In seventh grade, a young Baker found herself on a boat in the Pudget Sound of Seattle. With the clanking sound of chains and pulleys around her, she was excited to discover what species were going to be pulled up from the underwater world beneath. Having already been on a field trip that year to see sockeye salmon journey through the Ballard Locks, Shirley was hooked and well on her way to a career as a marine scientist.
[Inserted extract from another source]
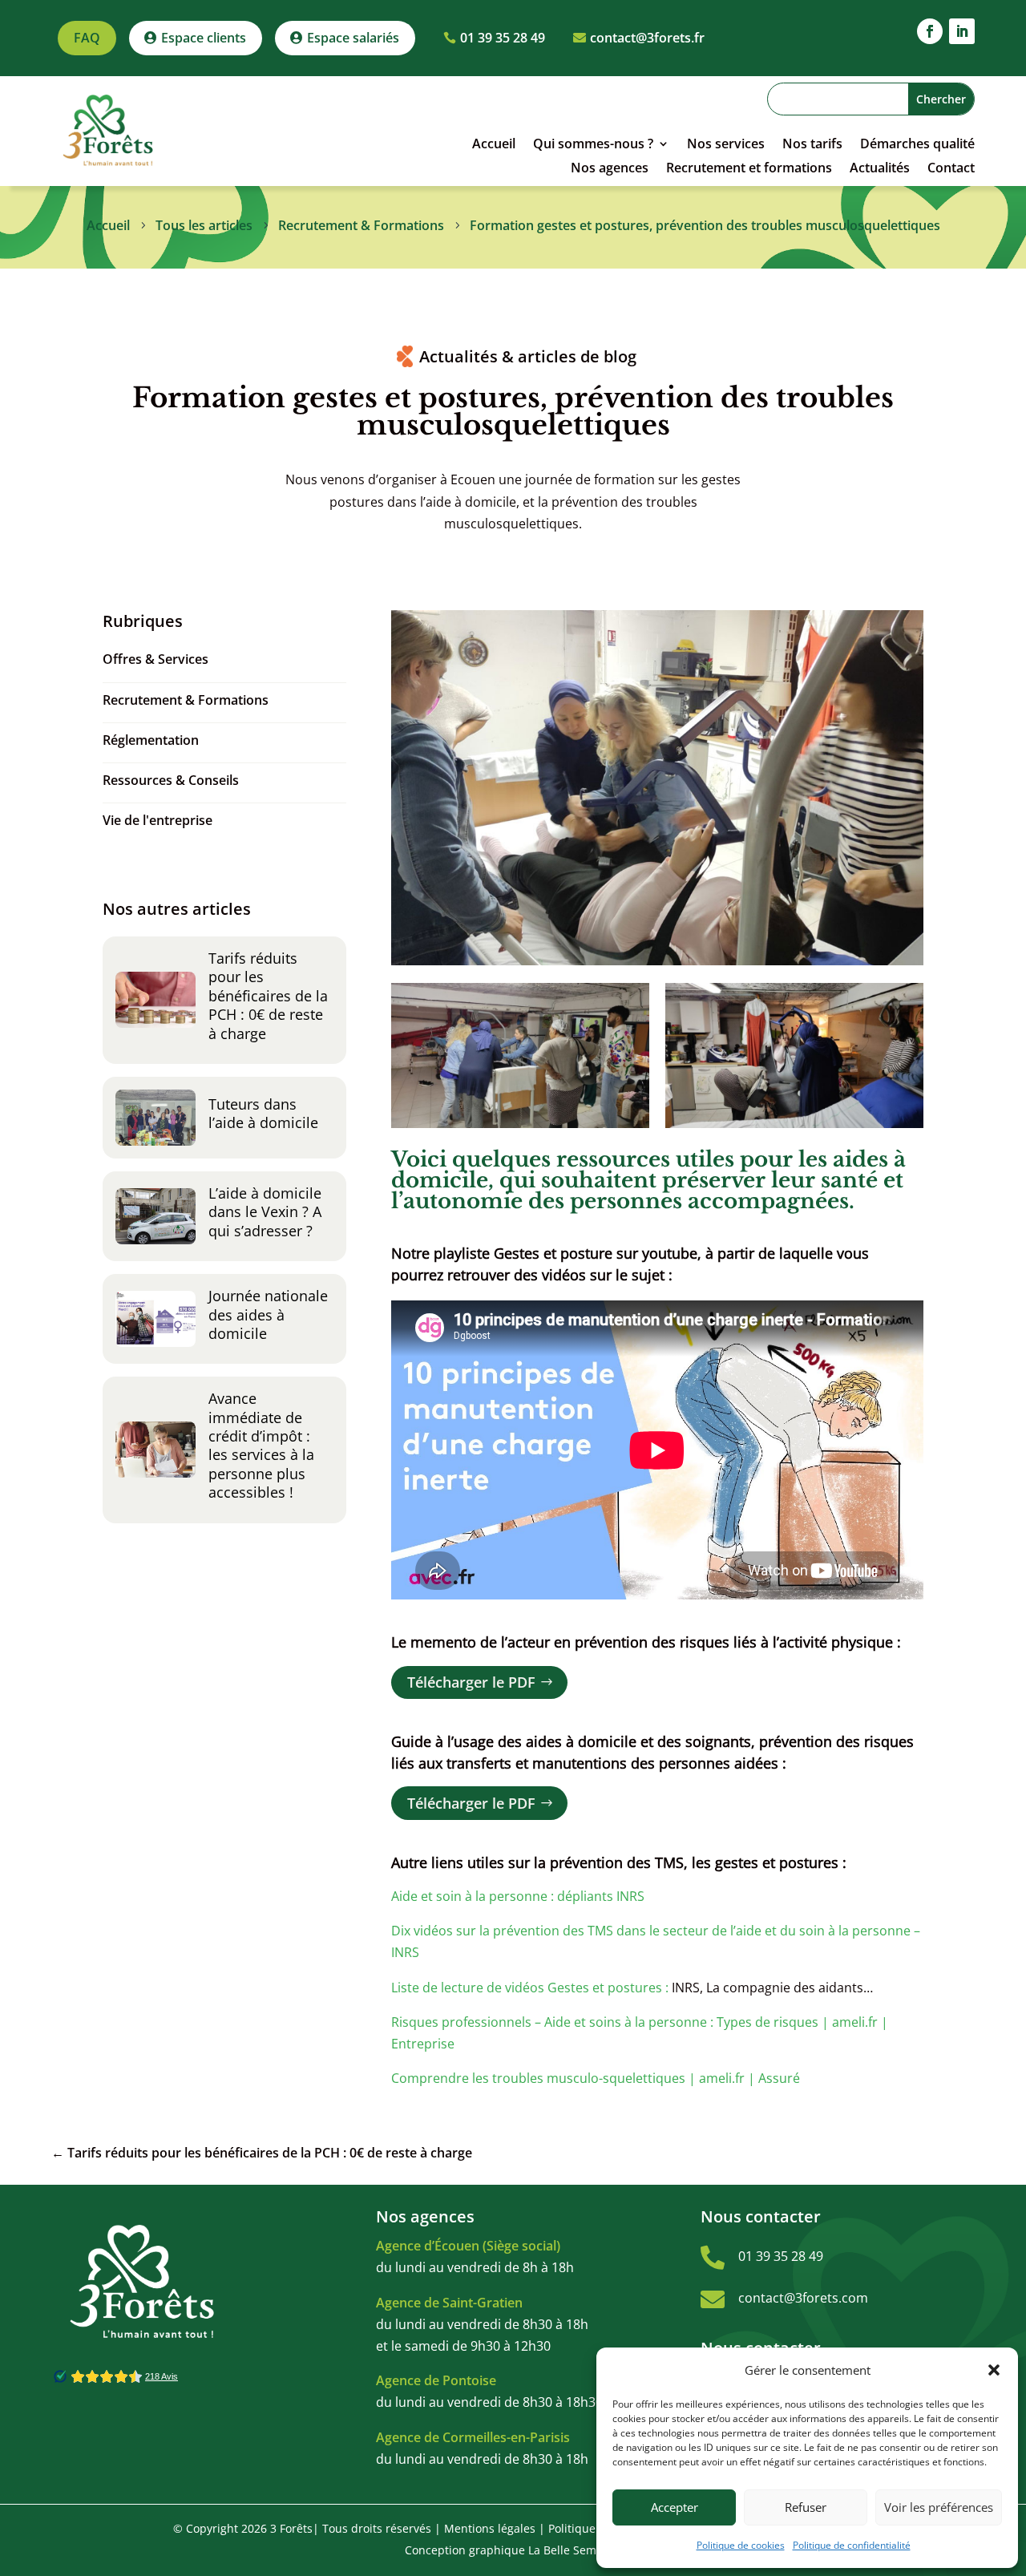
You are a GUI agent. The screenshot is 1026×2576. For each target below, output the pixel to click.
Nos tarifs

In present-day, Baker describes the environment of Western Washington as strongly infused with Native American culture. Fisheries, aquaculture, and marine resources are fundamentally present in the Pacific Northwest. Baker attributes growing up in that environment as instrumental to her future path. Baker has established an impressive career as a marine scientist, and she currently advises the next generation of young scientists in her field. Her class, "Natural Resources in a Changing Climate" explores thinking creatively when applying conservation management tools in a changing world.
Baker’s return to research is an exciting one. Collaborating with colleagues Dr. Raelene Crandall and Dr. Lindsey Reisinger from the UF School of Forest Resources and Conservation, their upcoming project will study fire regime’s impact on freshwater organisms. With a team of subject matter experts in prescribed fire, aquatic insects, and aquatic bivalves, this exciting new research has a great chance of making new discoveries for both aquatic and terrestrial systems. Baker says, “Fire can have a huge impact on the water resources surrounding it. You might see an influx of nutrients, leaf litter, and changes to sedimentation. This could have implications all the way down to the estuaries.” Baker is currently working on acquiring funding, but her dream team is ready.
“I’ve always had this interest in how fire regimes might impact freshwater organisms. I got those two together [Crandall, Reisinger] and said, nobody is doing this. Let’s talk about doing some work on this.”